Aside from going to PetSmart for a bi-monthly nail trimming, my two-year-old Doberman, Lyla, has never been to the spa. Her short fur really doesn’t require much maintenance other than the occasional brushing and post-dog-park bath. But lately, her skin has been collecting dandruff and I figured it was time to try a professional bathing experience. Upon hearing about Southern California’s The Barkley Pet Hotel & Day Spa, Lyla and I decided to check it out.

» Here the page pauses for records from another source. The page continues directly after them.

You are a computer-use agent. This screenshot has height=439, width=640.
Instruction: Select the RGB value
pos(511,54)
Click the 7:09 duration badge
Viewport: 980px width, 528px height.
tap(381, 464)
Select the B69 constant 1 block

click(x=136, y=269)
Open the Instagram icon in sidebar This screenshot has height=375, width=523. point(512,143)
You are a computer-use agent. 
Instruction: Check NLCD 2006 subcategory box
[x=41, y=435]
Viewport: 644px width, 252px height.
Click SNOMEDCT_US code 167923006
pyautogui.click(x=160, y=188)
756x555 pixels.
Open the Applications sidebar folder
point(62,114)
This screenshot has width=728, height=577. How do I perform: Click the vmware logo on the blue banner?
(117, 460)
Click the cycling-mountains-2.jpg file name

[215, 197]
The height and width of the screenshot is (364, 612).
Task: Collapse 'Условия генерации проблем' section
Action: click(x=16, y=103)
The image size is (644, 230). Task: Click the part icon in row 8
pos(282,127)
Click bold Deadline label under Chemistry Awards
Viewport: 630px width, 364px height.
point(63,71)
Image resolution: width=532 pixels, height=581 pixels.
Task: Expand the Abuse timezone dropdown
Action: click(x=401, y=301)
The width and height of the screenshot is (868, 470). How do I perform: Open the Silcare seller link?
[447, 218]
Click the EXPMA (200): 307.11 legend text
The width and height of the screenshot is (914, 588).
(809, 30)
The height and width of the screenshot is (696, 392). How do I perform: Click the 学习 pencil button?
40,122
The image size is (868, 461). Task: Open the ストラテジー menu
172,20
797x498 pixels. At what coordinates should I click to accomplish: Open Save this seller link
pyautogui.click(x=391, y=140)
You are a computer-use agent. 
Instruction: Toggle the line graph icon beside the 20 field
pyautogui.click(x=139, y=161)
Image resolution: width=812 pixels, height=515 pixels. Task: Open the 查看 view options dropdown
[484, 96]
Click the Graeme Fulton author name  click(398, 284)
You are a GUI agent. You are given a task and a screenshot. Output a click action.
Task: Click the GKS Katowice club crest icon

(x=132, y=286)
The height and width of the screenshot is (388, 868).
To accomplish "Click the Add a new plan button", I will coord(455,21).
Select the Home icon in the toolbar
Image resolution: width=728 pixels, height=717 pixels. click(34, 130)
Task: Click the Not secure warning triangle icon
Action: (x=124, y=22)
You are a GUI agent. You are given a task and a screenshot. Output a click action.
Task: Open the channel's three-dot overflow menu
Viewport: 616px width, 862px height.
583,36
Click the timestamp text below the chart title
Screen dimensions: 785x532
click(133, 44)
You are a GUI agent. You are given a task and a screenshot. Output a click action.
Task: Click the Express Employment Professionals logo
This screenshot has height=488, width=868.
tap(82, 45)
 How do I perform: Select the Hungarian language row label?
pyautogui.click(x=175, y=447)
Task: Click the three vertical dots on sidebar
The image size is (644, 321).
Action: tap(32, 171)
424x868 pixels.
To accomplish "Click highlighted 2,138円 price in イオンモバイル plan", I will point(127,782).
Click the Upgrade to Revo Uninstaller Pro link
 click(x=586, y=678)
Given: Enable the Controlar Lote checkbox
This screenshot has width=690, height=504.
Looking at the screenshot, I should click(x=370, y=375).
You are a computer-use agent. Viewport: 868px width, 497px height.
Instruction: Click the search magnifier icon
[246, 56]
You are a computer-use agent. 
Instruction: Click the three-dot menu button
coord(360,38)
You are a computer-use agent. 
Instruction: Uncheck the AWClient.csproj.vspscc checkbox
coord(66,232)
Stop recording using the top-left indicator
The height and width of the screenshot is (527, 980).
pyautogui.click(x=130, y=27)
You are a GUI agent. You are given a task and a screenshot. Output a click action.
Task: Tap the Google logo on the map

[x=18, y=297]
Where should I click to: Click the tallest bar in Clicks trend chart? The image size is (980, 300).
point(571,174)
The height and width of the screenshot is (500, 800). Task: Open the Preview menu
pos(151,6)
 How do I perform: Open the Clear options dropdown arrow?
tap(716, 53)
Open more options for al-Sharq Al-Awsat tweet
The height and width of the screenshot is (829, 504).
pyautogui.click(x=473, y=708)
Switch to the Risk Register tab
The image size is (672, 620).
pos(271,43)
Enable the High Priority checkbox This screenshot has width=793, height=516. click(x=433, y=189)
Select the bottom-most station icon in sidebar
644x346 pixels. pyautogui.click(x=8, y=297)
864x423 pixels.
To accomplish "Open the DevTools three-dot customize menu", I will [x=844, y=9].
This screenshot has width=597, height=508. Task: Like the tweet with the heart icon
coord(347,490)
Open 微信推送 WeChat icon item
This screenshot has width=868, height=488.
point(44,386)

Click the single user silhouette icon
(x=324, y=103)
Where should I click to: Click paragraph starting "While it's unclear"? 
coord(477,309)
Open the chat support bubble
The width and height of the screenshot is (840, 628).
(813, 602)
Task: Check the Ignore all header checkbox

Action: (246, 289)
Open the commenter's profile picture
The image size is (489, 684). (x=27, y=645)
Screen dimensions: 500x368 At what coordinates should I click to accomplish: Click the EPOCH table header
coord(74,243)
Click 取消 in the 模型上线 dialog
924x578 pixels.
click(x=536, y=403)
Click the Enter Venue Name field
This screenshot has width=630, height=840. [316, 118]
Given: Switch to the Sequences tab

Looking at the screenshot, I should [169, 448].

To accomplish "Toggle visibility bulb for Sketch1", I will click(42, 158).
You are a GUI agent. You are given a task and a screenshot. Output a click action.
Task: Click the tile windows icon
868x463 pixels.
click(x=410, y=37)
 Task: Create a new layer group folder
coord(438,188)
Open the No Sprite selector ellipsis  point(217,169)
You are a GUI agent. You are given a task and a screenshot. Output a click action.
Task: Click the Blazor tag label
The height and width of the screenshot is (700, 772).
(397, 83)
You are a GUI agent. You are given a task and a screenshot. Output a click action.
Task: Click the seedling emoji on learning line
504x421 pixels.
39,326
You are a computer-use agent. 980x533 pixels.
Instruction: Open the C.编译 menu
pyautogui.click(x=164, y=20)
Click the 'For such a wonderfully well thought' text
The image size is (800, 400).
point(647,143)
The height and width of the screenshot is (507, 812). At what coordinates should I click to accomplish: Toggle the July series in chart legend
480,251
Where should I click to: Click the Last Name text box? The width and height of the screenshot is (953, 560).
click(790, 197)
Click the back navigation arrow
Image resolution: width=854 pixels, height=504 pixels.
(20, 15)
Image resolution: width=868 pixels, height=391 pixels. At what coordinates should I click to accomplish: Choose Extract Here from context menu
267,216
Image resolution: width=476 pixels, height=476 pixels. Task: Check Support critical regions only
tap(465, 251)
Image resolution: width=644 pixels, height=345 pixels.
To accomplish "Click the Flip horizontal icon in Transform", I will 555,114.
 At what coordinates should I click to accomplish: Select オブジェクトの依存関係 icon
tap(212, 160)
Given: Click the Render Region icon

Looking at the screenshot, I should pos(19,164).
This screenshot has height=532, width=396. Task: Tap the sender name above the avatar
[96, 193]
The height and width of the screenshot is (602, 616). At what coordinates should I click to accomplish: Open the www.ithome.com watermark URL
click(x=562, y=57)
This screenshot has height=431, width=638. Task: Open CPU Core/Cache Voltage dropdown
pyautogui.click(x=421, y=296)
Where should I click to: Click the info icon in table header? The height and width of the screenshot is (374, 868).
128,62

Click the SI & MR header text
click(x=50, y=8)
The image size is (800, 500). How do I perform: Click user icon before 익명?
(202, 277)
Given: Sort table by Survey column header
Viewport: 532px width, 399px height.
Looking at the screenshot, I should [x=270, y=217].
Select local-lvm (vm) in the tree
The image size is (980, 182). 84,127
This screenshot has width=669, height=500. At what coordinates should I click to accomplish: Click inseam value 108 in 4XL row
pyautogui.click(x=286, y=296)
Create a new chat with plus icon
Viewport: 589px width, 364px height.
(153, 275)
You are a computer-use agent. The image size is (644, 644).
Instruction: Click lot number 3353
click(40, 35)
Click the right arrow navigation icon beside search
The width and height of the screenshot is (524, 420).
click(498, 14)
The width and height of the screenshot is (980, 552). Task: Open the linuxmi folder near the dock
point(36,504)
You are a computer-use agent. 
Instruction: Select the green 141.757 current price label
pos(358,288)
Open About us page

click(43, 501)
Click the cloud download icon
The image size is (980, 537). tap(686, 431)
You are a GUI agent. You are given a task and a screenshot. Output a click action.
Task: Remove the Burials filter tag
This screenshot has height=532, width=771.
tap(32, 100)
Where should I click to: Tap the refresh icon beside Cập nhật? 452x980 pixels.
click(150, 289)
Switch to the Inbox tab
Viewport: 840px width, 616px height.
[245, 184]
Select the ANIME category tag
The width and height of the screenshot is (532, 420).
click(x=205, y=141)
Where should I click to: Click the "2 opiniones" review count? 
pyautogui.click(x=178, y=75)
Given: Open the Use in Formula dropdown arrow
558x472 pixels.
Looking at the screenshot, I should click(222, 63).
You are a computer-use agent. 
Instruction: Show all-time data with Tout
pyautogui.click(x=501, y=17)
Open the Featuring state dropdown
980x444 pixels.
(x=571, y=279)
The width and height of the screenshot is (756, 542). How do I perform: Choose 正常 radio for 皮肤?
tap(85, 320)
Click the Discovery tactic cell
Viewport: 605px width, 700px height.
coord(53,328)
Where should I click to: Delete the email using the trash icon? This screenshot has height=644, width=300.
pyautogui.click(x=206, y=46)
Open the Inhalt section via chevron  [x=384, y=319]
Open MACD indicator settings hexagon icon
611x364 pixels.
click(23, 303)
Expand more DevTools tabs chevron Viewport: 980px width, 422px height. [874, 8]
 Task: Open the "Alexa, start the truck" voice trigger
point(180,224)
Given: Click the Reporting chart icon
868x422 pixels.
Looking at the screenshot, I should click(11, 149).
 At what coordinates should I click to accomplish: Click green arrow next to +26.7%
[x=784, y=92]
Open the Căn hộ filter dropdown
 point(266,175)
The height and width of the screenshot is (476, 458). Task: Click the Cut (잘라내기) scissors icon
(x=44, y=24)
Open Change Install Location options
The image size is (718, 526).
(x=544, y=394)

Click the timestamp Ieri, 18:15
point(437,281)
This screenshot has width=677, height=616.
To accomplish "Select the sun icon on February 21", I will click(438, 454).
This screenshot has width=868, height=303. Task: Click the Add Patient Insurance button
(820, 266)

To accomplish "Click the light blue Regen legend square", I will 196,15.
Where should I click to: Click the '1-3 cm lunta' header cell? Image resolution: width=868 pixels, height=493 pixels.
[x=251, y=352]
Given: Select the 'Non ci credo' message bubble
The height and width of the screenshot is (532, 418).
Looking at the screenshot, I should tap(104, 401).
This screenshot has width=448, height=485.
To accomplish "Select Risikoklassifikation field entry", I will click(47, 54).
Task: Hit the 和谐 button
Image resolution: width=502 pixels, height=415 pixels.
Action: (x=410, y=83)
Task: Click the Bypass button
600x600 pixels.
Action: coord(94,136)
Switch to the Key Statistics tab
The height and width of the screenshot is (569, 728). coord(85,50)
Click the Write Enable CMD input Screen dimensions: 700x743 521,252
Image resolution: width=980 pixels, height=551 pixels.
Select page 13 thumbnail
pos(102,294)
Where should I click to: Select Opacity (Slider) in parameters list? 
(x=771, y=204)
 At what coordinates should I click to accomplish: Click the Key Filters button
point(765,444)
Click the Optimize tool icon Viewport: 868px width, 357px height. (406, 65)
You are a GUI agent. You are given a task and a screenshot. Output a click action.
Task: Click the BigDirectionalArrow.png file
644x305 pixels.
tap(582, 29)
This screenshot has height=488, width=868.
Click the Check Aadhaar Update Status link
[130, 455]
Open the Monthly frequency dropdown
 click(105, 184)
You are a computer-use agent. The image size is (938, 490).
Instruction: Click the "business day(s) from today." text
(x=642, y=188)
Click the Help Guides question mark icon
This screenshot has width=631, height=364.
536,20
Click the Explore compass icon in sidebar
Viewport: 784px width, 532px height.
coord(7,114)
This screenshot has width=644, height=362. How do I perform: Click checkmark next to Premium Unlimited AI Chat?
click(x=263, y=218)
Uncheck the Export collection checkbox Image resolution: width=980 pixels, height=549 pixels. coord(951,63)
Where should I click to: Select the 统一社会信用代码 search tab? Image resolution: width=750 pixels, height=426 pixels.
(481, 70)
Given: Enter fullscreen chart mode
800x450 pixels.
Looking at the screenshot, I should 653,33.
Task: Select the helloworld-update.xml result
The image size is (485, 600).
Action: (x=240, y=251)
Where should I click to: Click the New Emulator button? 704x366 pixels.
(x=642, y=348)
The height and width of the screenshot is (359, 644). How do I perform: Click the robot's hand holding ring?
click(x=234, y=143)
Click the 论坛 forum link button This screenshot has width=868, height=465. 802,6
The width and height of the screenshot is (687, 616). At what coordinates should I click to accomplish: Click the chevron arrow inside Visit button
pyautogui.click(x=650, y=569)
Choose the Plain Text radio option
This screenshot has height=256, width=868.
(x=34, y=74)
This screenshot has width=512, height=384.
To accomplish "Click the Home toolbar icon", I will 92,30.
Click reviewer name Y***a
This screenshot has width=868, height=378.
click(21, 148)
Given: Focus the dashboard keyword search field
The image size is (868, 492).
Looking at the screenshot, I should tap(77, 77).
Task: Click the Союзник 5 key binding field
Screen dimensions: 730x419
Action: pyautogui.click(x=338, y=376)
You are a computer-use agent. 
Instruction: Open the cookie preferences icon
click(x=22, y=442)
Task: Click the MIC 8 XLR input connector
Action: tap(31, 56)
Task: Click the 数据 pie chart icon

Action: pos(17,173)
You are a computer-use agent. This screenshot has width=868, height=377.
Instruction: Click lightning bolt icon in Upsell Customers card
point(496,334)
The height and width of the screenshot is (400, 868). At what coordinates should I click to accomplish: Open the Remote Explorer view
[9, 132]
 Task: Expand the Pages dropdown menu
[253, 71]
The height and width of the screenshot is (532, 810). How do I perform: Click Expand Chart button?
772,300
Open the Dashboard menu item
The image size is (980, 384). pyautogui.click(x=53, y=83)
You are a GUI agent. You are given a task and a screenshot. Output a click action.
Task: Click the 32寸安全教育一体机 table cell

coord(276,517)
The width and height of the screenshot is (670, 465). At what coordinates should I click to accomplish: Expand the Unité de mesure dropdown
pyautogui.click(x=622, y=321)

Since she hadn’t had a pro grooming experience before, I figured, why not spoil Lyla a little? Upon perusing the Barkley’s website, I decided to book her for the Tropical Paradise Spa Treatment Package, a luxurious bathing experience that included a wash with tropical passion shampoo and conditioner, a head and body massage, a spritz of cologne and a floral bow or bandana at the end.
Lyla’s Spa Day
When we arrived at the location, we were blown away by its size (the facility is over 30,000 square feet!). The reception area closely resembles the front desk of a swanky hotel with a team of staffers ready to meet your needs. As we walked in, I glanced to the right and saw a pool. A lady was strapping a pup into a life jacket, placing him on top of a foam surfboard, and leading him around through the water. “One of our visitors is having a private swim lesson,” said one of the receptionists. Apparently, it’s thing they offer.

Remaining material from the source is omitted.